*WHAT YOU WILL DO*:
Identify the line in which "The image size is (1396, 658)." appears, then reproduce that line and all remaining lines of the records word for word.

BEGIN AVAILABLE RECORDS

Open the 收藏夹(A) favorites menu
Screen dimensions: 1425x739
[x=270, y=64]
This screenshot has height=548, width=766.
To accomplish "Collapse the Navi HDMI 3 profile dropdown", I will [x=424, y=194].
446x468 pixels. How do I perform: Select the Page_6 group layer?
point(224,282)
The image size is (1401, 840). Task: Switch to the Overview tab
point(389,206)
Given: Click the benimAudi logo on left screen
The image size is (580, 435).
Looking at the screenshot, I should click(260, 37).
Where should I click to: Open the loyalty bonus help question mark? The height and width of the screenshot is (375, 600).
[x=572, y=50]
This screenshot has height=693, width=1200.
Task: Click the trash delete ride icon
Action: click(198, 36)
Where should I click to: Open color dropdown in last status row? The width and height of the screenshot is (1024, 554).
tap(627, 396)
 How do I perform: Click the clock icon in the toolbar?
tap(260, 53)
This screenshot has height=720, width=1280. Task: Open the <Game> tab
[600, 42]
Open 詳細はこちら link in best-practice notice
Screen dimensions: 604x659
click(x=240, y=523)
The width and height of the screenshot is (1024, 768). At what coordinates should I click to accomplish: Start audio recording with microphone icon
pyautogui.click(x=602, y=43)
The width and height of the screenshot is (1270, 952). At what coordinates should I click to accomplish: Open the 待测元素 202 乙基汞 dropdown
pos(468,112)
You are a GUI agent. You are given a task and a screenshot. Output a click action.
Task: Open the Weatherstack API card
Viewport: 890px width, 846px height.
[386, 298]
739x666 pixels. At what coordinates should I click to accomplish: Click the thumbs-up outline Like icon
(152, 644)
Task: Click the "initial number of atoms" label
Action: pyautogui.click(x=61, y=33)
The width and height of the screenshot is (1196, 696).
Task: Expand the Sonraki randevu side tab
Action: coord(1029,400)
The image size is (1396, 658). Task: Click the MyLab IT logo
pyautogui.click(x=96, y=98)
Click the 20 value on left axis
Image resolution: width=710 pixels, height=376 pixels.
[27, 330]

END AVAILABLE RECORDS

*EXERCISE ANSWER*:
The image size is (1396, 658). Task: Click the MyLab IT logo
pyautogui.click(x=96, y=98)
Click the 20 value on left axis
Image resolution: width=710 pixels, height=376 pixels.
[27, 330]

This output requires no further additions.